Os ataques de Estados Unidos e Israel contra o Irã completaram dois meses ontem (28/4) sem uma solução à vista. No começo do dia, as incertezas quanto ao conflito e a reabertura total do Estreito de Ormuz pressionaram os preços do petróleo. A escalada foi contida pelo anúncio da saída dos Emirados Árabes Unidos (EAU) da Organização dos Países Exportadores de Petróleo (OPEP), mas não o suficiente para evitar uma nova grande alta. Enquanto isso, mais países apelam para subsídios, racionamento e biocombustíveis a fim de tentar minimizar os danos às contas públicas e ao abastecimento.
O Brent com vencimento em junho subiu 2,79%, cotado a US$ 111,26 por barril. Já o WTI com entrega para o mesmo mês teve alta de 3,69%, a US$ 99,93 por barril, informa o Valor. O Brent registrou seu maior nível de fechamento desde 31 de março, quando o contrato mais líquido terminou o dia em US$ 118,35, e o WTI teve sua alta mais expressiva desde o dia 7 de abril.
Os EUA analisam uma proposta de paz enviada pelo Irã, após o cancelamento de uma rodada de negociações entre os dois países no fim de semana, segundo o Valor. Citando autoridades estadunidenses, o Wall Street Journal informa que a Casa Branca provavelmente apresentará sua resposta e contrapropostas nos próximos dias. O principal ponto de discórdia é o programa nuclear iraniano.

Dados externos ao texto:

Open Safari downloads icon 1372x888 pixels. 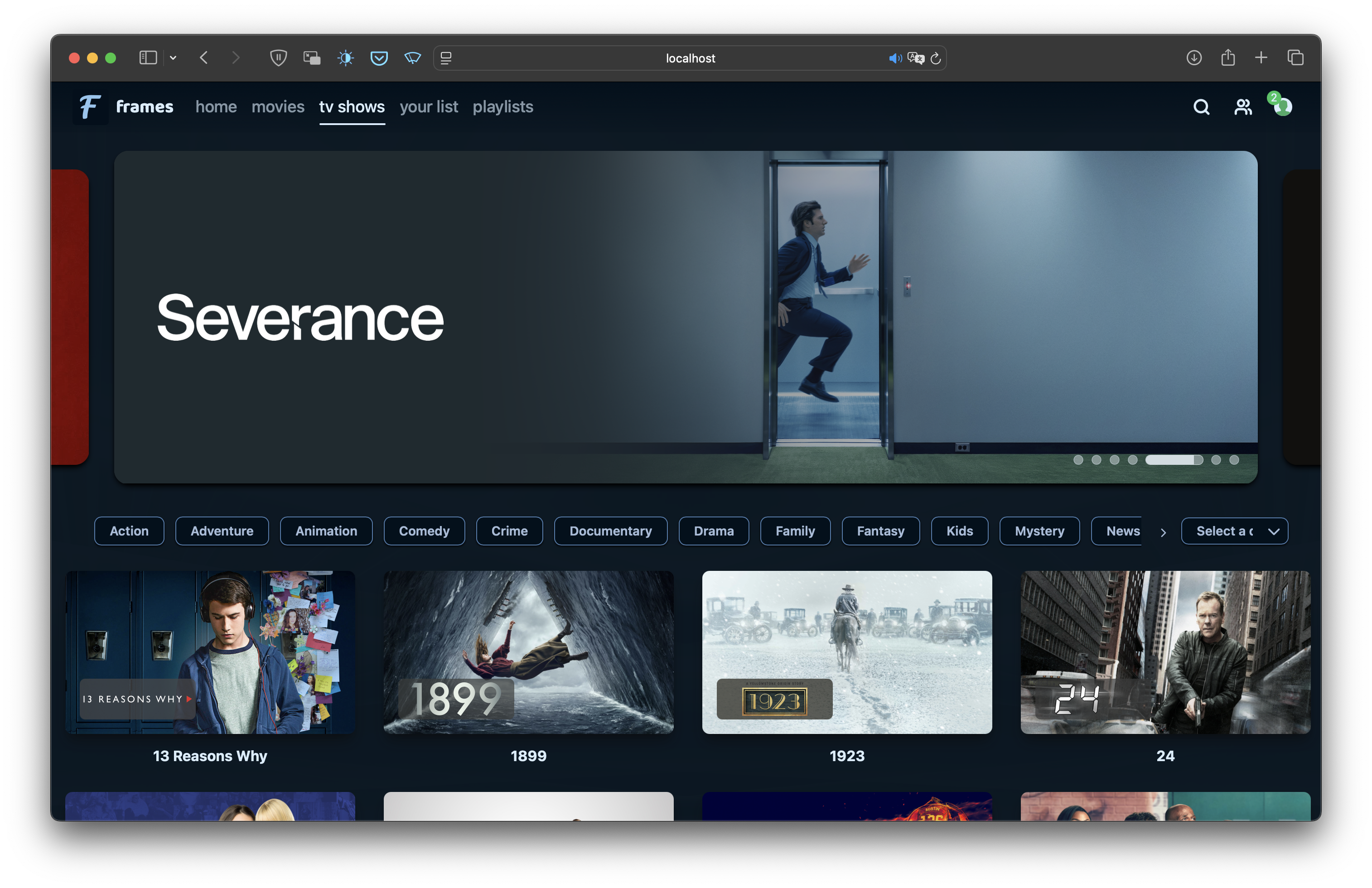coord(1194,58)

Se o impasse alimentou a escalada do petróleo, o anúncio da saída dos Emirados Árabes da OPEP, que reúne alguns dos maiores produtores de combustíveis fósseis do planeta, aliviou os preços. Os EAU são o terceiro maior produtor do cartel e estão no grupo desde 1967 – a OPEP foi fundada em 1960.
A OPEP não é mais a “toda-poderosa” que liderou (e ganhou muito dinheiro com) os choques do petróleo dos anos 1970 e 1980. Ainda assim, responde por 40% da produção mundial de óleo cru. E seus integrantes abrigam cerca de 80% das reservas provadas do combustível fóssil, segundo a CNN Brasil.

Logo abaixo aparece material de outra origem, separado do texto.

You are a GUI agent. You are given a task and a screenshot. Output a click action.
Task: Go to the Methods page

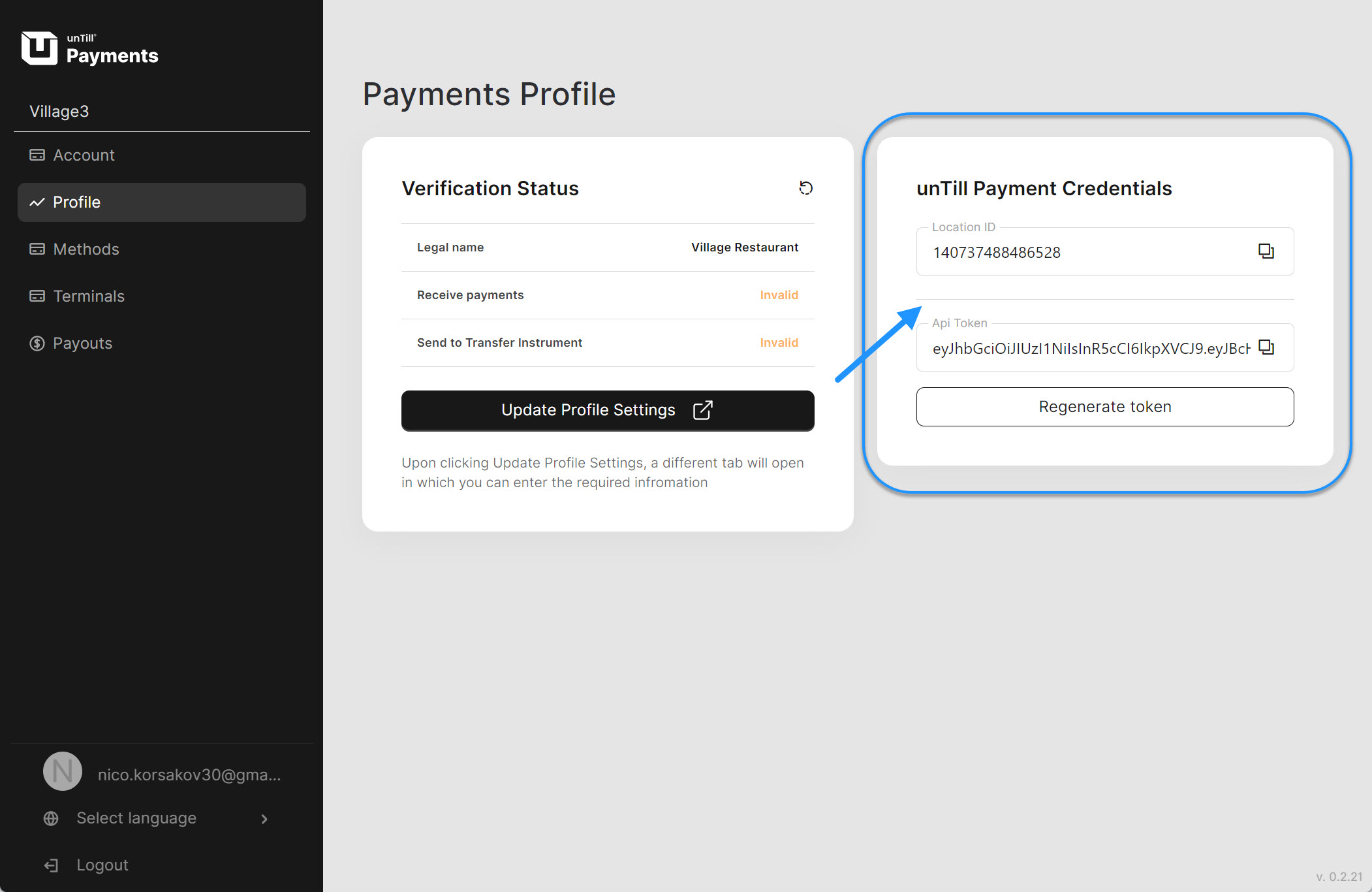click(x=86, y=249)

Por isso, a saída dos Emirados Árabes da organização é apontada como um duro golpe em um grupo já enfraquecido, avalia o Wall Street Journal. Coloca ainda mais em xeque o poder da Arábia Saudita, a maior produtora da OPEP, de ditar os preços do mercado global. E pode significar um realinhamento energético mais amplo no Oriente Médio, segundo o Oil Price.
Mas, enquanto a crise do petróleo persiste, o número de países que estão cortando impostos sobre energia em resposta à guerra no Oriente Médio dobrou no último mês. Os governos europeus lideraram o forte aumento do apoio energético não direcionado, segundo análise do Financial Times com base no monitor de políticas da Agência Internacional de Energia (IEA), representando 19 das 39 economias que reduziram impostos sobre energia em resposta à disparada dos preços de petróleo e gás. Apenas três países europeus implementaram políticas para reduzir o consumo, em comparação com 19 na região Ásia-Pacífico, segundo o monitor da IEA.
Falando em Ásia, governos do continente já recorreram a todos os seus recursos políticos, aumentando subsídios para conter preços, restringindo o uso de combustíveis e ordenando que funcionários públicos trabalhem em casa. Autoridades buscam fontes alternativas de petróleo e gás, inclusive da Rússia. E isso tem pesado cada vez mais nos orçamentos, destaca a Bloomberg.
Para suportar os custos e a restrição de oferta de combustíveis fósseis, a Indonésia está acelerando o lançamento de uma mistura de diesel com 50% de biocombustíveis provenientes de suas vastas plantações de palmas, informa a Bloomberg. O cronograma levará a indústria de biocombustíveis do país ao limite de capacidade.